• "bugün artık biliyorum: hayatın bizlere verip verebileceği tek ödül, tek armağan, sevgi dolu bir insandır ve biz böyle bir insanı, ilk fırsatta katlederiz. sonra da, ömür boyu, bu asla bağışlanmayan günahın lanetini sırtımızda taşırız"
  • aslı erdoğan'ın narsistik kisilik bozuklugundan muzdarip bir kadının karayipler macerasını anlattığı kitap. zira hikaye boyunca kadının kendisini diğerlerinden ne kadar farklı bir yere konumladığını, kendisinin ne kadar politik doğrucu, ne kadar anti-oryantalist olduğunu ve bunun gibi nasıl şahane özellikleri bulunduğunu okumak durumunda kalıyorsunuz. eğer bu kitapta anlatılan esas konu yabancılaşmaysa narsistik kisilik bozuklugu insanı kendisinden başka herkese yabancılaştırır tabi demeden edemiyorum.

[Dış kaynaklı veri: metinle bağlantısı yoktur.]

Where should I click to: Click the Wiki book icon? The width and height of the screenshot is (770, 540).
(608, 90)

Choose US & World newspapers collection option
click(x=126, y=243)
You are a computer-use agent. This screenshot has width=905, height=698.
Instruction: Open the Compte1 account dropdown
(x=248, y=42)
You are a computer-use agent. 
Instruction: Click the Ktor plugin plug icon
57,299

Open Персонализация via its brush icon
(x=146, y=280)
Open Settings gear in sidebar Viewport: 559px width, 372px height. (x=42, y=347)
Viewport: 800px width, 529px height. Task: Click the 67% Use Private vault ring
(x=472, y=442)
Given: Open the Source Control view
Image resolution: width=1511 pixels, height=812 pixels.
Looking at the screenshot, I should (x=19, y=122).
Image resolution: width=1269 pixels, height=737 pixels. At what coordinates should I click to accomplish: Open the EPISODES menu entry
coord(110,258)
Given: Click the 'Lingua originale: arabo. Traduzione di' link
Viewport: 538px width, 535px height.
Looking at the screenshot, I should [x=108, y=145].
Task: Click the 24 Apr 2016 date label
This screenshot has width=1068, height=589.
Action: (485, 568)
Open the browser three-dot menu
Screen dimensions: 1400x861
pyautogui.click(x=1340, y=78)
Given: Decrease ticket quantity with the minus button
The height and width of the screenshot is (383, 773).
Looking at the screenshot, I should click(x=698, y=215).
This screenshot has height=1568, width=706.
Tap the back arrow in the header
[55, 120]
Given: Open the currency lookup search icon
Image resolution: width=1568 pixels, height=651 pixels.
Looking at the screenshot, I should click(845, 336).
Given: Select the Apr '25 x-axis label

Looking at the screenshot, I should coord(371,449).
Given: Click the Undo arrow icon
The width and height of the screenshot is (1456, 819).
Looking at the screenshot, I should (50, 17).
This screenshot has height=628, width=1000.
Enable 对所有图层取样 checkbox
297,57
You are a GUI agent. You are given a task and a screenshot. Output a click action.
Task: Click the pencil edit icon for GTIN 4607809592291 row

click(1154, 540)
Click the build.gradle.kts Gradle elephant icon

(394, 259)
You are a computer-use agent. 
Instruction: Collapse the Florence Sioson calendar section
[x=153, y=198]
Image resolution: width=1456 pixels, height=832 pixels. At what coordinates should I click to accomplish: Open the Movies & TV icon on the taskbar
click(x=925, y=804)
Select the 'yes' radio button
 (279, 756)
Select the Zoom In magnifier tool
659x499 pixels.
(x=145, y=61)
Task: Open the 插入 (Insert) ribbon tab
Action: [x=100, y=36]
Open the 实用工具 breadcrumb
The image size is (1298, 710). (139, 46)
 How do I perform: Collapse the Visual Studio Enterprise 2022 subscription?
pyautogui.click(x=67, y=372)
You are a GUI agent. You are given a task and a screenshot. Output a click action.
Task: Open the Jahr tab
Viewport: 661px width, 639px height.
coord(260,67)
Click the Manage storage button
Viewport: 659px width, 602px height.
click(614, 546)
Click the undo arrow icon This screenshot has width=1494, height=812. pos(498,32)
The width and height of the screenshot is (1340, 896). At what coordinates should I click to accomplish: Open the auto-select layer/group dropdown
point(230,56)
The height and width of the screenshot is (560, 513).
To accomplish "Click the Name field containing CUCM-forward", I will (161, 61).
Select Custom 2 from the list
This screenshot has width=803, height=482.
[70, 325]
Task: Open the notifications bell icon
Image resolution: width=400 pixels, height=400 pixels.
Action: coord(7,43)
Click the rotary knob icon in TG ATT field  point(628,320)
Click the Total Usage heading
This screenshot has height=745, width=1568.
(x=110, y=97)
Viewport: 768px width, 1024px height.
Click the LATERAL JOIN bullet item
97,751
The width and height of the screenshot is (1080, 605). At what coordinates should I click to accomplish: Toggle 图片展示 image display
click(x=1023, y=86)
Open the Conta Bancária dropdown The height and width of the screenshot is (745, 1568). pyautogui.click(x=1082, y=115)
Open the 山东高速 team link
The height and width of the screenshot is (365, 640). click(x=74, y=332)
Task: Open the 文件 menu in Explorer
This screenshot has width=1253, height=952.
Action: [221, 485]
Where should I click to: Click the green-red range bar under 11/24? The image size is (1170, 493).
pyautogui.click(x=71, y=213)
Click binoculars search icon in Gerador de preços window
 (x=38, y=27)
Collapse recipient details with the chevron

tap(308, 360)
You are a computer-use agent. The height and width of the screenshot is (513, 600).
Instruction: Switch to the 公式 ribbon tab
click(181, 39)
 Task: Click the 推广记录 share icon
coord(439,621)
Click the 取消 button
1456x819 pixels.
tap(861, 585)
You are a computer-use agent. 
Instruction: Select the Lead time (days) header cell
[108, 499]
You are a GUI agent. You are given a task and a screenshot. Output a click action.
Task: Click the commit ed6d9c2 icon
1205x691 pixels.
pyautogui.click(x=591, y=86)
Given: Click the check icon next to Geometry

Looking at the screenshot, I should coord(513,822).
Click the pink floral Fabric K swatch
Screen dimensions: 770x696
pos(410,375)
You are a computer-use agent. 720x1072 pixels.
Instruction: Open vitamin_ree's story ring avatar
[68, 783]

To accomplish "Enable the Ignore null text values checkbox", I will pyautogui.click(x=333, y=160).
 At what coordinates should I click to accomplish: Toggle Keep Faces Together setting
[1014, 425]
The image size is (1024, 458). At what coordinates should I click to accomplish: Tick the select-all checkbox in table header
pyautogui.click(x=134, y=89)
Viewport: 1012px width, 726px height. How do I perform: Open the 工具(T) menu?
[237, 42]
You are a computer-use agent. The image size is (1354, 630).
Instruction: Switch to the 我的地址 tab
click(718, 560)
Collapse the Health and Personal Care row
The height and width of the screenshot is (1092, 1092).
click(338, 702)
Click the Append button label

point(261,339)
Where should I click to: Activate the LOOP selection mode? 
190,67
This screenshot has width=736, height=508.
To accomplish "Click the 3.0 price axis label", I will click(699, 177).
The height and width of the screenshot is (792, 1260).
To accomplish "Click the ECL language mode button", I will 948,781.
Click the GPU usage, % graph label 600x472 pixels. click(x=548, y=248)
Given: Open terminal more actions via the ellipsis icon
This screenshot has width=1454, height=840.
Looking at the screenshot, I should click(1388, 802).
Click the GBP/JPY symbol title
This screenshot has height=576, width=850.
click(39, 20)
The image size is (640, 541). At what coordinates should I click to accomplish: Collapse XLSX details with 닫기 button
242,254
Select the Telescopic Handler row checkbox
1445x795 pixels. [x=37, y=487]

  • * kitapta kahramanın türklüğü kendisi için tamamen tali konumdadır. olaylar ve diğer kahramanlar türklüğe neredeyse hiç nüfuz ettirilmez; bu biraz da yapay bir kozmopolitlik kisvesi altında sunulur. ancak türklük daha çok sıyrılmak istenene bir yama gibidir. erkekler için kahramanımızı daha egzotik ve seksi kılar. kahraman için ise sadece iyi bir yüzücü olmasının kaynağıdır. yunan arkadaşı ile beraber iyi yüzücü olmalarını akdenizliliğe bağlar. türklüğü akdenizli ve yüzme becerisi ile anmak oldukça "beyaz türk" işi duruyor. bu ülkenin prestijli yarışmalarda yüzme dalında bir tane bile madalyası yok... türkler gayet "karasal" bir bünyeye sahip ve güreş tutsalar bu türklükle ilgili olurdu.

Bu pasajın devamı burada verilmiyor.